Commissioner Mack Rawhouser said his concern is about the Marbleton-Big Piney Medical Clinic’s future. “I think we need a caveat that building’s going to stay open.”
“My concern at this time at this lower value we would retain first right of refusal
(if RHCD decided to sell the property),” said Commissioner Tom Noble.
Commissioner Joel Bousman spoke next. “It appears we’re looking at a $4.2 million sales price and approximately $6 million is donated to the cause. I would want to reserve the net proceeds to the county for future health needs – assisted living would be totally appropriate to that use.”
Bousman also asked if the USDA needed to demolish the old clinic, where the county has its public health, veterans’ services and sanitarian offices, for the CAH. He wondered if one sale condition could be that the RHCD rehouse the offices.
“The involvement of the USDA is critical, absolutely critical, to this whole process moving forward successfully,” he added.
Burnett moved to offer the Pinedale Clinic property in a one-time offer for $4.2 million with “assurances the property will be used to build on that site a CAH.” The county would retain first right of refusal and would “strive to keep the Big Piney-Marbleton Clinic open.”
“Can we include keeping the offices there,” asked Nelson.
Burnett replied, “I don’t want to see that as a deal-breaker” by adding “too many caveats.”
Werner said, “I want everyone to be aware the CAH can’t be built (there) if the old building can’t be removed from the site. That has to be removed. I’m sure of that.”
She said she felt the Pinedale ballfields’ parking could alleviate that issue if “a moderate” CAH is built at the clinic site.
New Pinedale Town Councilmember John Paravacini, who also works in the Sublette County Assessor’s Office, reminded commissioners of a deed restriction on the property. When Pinedale signed it over to the county, one term is it must be used for health-care purposes.
“If it’s not used for a hospital, it reverts to the town,” he said. “If it’s no longer used, there is a deed restriction from the entity that owns it to the town. … You can’t turn around and rent it to a non-health-care facility.”
Commissioners voted unanimously to approve the one-time sale price offer of $4.2 million to the RHCD.
Board member Wendy Boman asked if that meant that the county might rent it out to another health-care provider if the RHCD doesn’t buy it.
“I can give you a positive maybe,” Nelson said. “That’s what it sounds like.”
Immediately after, the Rural Health Care District board met to discuss the county’s offer and decide what action to take.
In the meantime, most of the board has focused on a 16-acre Bloomfield parcel owned by John Harber, near the Hampton Inn.
RHCD board chair Scott Scherbel related the county’s offer and opened discussion.
Board member Chuck Bacheller said their design team should look at the clinic property and see if it might work. “I don’t know that I’m prepared to make any decision.”
Fellow member John Godfrey said, “If we need to spend that money (for the test-fit assessment) we might be well advised to do it.”
Co-chairman Laura Clark said construction could affect patient care for a minimum of three months.
“I am very pleased with the offer from the commissioners,” said Boman. “I think it was a very generous offer.

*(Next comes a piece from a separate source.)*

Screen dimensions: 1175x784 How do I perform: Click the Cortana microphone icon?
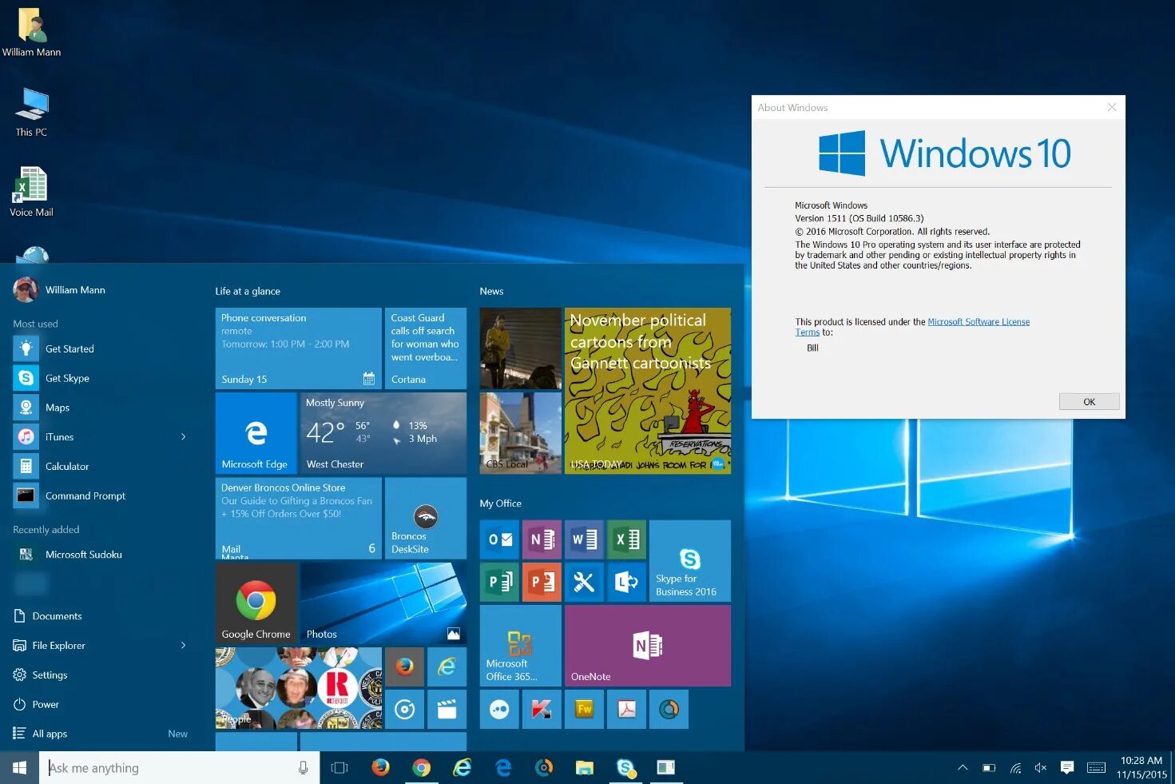tap(303, 767)
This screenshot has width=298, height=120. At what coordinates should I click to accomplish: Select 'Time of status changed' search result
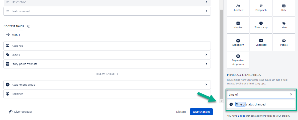[250, 104]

The ambulance barn is already there. … I think Pinedale could offer parking in conjunction with the ball fields. I think we’d be foolish to turn down that offer.”
She also noted the RHCD would not need to build assisted living on its proposed “campus” because the county would use sale proceeds for that.

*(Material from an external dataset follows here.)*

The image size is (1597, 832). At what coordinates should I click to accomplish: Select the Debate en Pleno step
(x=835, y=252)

Scherbel said keeping the ambulance barn and the existing clinic for administration leaves little ground “to make it usable as a hospital.”
“We spent a lot of time and money and what we learned doesn’t fit on this property,” he said.
Bacheller said before any other sites are discussed, “We need to explore the current clinic site before we say yes or no to either today.”
Votes were unanimous to place the county offer under consideration and to proceed with the test-fit assessment.